━━━ Teks Bacaan
Diagnosa klinis hanya bisa diputuskan oleh tenaga medis. Jika seorang suspek DBD sudah dibawa ke tempat pelayanan kesehatan dan dokter mendiagnosanya sebagai observasi DD/DBD, atau infeksi DD/DBD, baik menjadi diagnosa utama ataupun tambahan, maka penderita tersebut perlu menjalani skrining tahap ketiga yakni konfirmasi laboratorium. Namun jika secara klinis dokter tidak mendiagnosanya sebagai observasi DD/DBD atau infeksi DD/DBD melainkan penyakit lainnya, maka pasien tersebut tidak perlu melanjutkan ke tahap skrining berikutnya (konfirmasi laboratorium). Pasien tersebut sudah dinyatakan bukan DD/DBD melainkan dia menderita penyakit lainnya.
━━━━━━
━━━ Cuplikan Catatan
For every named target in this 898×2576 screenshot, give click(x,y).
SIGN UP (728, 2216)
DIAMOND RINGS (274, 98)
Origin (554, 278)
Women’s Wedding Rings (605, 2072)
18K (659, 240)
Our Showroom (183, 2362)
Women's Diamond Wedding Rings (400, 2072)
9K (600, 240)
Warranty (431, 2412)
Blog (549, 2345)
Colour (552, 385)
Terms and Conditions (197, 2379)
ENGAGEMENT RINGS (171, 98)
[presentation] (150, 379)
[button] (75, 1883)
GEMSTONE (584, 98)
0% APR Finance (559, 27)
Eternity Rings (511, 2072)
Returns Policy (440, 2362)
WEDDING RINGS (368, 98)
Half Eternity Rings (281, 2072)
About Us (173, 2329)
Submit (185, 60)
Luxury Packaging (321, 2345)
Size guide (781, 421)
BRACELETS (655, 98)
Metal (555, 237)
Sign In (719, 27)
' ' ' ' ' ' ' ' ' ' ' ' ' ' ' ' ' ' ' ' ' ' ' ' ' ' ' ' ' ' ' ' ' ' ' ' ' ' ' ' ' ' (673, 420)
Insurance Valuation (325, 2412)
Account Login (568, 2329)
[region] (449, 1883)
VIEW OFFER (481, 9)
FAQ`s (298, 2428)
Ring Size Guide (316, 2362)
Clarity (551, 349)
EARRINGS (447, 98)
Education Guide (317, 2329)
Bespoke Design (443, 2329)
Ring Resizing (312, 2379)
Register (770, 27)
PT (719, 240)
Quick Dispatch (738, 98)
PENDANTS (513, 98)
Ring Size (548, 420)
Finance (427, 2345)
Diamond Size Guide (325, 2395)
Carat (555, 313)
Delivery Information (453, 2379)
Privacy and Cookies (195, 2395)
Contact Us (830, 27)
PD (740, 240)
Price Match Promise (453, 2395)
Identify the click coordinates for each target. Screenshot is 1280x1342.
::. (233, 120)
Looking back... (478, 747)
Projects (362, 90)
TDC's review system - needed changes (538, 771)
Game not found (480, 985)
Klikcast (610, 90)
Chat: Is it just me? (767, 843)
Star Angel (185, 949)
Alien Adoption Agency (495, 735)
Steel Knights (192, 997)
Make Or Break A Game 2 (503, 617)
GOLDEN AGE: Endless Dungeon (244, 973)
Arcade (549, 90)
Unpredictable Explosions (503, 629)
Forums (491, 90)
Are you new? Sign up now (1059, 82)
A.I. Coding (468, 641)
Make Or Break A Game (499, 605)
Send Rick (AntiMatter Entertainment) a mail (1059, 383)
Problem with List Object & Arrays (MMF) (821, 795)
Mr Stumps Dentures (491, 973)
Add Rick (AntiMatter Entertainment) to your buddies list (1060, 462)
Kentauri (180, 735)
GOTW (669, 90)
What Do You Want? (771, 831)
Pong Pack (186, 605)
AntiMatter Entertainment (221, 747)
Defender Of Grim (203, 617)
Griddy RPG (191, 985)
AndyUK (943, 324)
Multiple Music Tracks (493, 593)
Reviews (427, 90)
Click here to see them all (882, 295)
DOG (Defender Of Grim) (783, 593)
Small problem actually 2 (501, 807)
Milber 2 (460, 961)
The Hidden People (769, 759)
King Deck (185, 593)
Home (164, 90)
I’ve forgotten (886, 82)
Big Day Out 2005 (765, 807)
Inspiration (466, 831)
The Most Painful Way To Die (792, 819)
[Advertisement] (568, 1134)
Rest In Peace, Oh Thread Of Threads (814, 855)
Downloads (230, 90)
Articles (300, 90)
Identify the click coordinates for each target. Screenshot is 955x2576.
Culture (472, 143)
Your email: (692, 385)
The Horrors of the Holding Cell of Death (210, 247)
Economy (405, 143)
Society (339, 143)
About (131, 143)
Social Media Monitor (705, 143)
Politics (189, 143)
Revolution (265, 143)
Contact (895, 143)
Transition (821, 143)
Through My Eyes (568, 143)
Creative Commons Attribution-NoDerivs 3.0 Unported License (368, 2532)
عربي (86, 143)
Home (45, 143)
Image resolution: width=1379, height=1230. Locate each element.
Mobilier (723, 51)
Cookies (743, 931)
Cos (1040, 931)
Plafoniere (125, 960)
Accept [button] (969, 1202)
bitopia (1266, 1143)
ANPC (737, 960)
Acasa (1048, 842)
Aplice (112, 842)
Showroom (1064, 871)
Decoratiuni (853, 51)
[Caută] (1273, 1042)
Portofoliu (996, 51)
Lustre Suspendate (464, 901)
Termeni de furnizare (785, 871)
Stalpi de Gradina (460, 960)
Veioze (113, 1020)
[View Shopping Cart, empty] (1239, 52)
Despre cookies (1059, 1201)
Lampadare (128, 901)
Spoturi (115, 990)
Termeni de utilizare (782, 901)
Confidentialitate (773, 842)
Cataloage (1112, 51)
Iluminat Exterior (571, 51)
━━━━━━
Telaah Materi>
**a.** Ubah paragraf teks bacaan tentang skrining DBD yang diawali "Diagnosa klinis hanya bisa diputuskan" menjadi daftar poin singkat tanpa menghilangkan fakta utamanya.
**b.** Lanjutkan teks bacaan tentang skrining DBD, mulai setelah kalimat terakhirnya.

Bagian Jawaban>
**a.**
- Diagnosis klinis hanya dapat ditetapkan oleh tenaga medis.
- Suspek DBD yang di tempat pelayanan kesehatan didiagnosis dokter sebagai observasi DD/DBD atau infeksi DD/DBD, baik sebagai diagnosis utama maupun tambahan, perlu menjalani skrining tahap ketiga, yaitu konfirmasi laboratorium.
- Pasien yang secara klinis didiagnosis menderita penyakit lain tidak perlu melanjutkan ke konfirmasi laboratorium dan dinyatakan bukan DD/DBD.

**b.**
Konfirmasi Laboratorium

Konfirmasi laboratorium infeksi Dengue bisa dilihat dari hasil pemeriksaan Trombosit dan Haematokrit. Pasien dinyatakan DBD jika Trombosit kurang dari 100.000/uL dan kenaikan atau penurunan Haematokrit lebih dari 20%. Sementara pasien DD memiliki gambaran laboratorium Trombosit yang kurang dari  150.000/uL dan kenaikan atau penurunan Haematokrit lebih dari 5%.

Hasil laboratorium kenaikan atau penurunan Haemotokrit lebih dari 20% bisa tergambarkan dari tanda klinis asites, atau efusi pleura atau hipoprotein/ hipoalbuminemia. Seseorang yang telah melawati 3 tahap skrining inilah yang bisa dinyatakan positif terkonfirmasi infeksi Dengue (DD/DBD).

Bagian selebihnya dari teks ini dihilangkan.